Metadata-Version: 2.4
Name: weightlens
Version: 0.1.1
Summary: Statistical model analysis for ML model weights.
Author: Akshath Mangudi
License: MIT
Keywords: machine-learning,model-analysis,weights,pytorch
Requires-Python: >=3.11
Description-Content-Type: text/markdown
License-File: LICENSE
Requires-Dist: numpy>=2.4.2
Requires-Dist: pydantic>=2.12.2
Requires-Dist: rich>=14.2.0
Requires-Dist: torch>=2.9.0
Provides-Extra: dev
Requires-Dist: pytest>=7.4; extra == "dev"
Requires-Dist: ruff>=0.5; extra == "dev"
Requires-Dist: mypy>=1.8; extra == "dev"
Requires-Dist: pyright>=1.1; extra == "dev"
Dynamic: license-file

# weightlens
Weightlens is an analysis tool for checkpoint weights. 

## What it solves
- Corruption detection (empty / partial failures, tensor access failures and NaN/zero floods) 
- Per-layer metrics (mean, std, min/max, L2 norm, sparsity and p99 absolute)
- Global distribution stats which are streamed to prevent OOM and memory crashes. 
- deterministic diagnostics for unhealthy layers. 

## What's next? 
- [ ] Improve diagnostics by bucketing components and softening constraints (bias, weights, norm_params, etc.)
- [ ] Integrate checkpoint diffing - compare regressions, drift, and training failures between two or more checkpoints
- [ ] Extend Weightlens for `h5`, `safetensors`, `joblib`, etc. 
- [ ] Research on deeper failure modes and detecting them accurately. 

## Performance 
| File size of `.pth` | Time taken | 
|---------------------|------------|
| ~ 200 MB | ~ 6 seconds | 
| ~ 1.5GB | ~ 16 seconds | 

## To use
Simply run `pip install weightlens` into your virtual environment and start by running `lens analyze <filename>.pth`

## Demo: corrupted checkpoints
Generate a clean checkpoint and two corrupted variants, then compare manual loading
versus Weightlens diagnostics.

```bash
python demo/make_clean_ckpt.py
python demo/corrupt_ckpt.py

lens analyze demo/checkpoints/clean.pth
lens analyze demo/checkpoints/corrupted_zero.pth
lens analyze demo/checkpoints/corrupted_spike.pth
```

If `lens` is not on your PATH, use `python -m weightlens.cli analyze ...` instead.

## Status
ALL TESTS AND LINT CHECKS PASS.

## Contributing
1. **Step 0**: Clone this repo. 
2. **Step 1**: Setup a virtual environment of your choice.
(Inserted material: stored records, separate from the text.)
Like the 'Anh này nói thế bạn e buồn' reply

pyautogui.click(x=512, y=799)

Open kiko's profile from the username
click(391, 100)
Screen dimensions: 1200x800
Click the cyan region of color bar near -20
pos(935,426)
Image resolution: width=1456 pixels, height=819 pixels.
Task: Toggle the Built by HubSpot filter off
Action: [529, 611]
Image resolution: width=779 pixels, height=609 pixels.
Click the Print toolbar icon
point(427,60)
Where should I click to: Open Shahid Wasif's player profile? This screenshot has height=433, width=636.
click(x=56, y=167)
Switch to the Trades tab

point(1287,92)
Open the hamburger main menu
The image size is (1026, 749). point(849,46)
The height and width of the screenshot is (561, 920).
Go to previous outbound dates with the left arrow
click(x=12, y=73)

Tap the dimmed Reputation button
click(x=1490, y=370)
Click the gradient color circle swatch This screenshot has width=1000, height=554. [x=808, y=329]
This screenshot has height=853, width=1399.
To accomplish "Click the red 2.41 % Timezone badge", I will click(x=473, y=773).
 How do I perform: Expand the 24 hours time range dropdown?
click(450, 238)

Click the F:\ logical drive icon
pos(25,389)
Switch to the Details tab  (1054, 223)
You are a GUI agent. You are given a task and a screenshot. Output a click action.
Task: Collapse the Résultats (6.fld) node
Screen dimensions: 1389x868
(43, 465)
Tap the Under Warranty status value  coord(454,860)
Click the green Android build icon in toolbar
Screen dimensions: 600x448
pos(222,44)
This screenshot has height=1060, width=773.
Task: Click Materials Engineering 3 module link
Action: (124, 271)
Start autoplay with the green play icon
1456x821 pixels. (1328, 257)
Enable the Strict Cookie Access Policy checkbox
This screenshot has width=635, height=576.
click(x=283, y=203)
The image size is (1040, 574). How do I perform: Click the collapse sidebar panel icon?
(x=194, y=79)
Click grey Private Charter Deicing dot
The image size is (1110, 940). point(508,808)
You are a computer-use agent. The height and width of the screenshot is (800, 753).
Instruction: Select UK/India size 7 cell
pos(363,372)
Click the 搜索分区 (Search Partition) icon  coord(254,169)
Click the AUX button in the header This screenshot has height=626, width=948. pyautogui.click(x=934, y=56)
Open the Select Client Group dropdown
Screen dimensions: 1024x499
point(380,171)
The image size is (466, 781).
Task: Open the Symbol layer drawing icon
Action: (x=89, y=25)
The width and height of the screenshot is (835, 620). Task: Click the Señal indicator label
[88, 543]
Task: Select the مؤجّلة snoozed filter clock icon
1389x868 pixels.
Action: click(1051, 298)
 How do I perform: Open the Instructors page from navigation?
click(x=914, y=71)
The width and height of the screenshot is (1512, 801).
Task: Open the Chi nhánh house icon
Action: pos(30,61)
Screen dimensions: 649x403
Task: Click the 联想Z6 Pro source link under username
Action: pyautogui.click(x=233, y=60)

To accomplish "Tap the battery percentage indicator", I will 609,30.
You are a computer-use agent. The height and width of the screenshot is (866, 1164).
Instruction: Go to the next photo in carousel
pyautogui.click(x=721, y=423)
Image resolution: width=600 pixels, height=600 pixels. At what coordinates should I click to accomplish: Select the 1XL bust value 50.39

The standard is uv as a `requirements.txt` does not exist here. 
3. **Step 2**: Run `uv pip install -e .[dev]` 
4. **Step 3**: Start contributing! 

If you would like to contribute, please do create Pull Requests. 

## Final Notes
This was a weekend project to work on, but it solves a real frustration by shedding some light onto how model 
checkpoints fail all the time. This library is NOT perfect. I will work on it!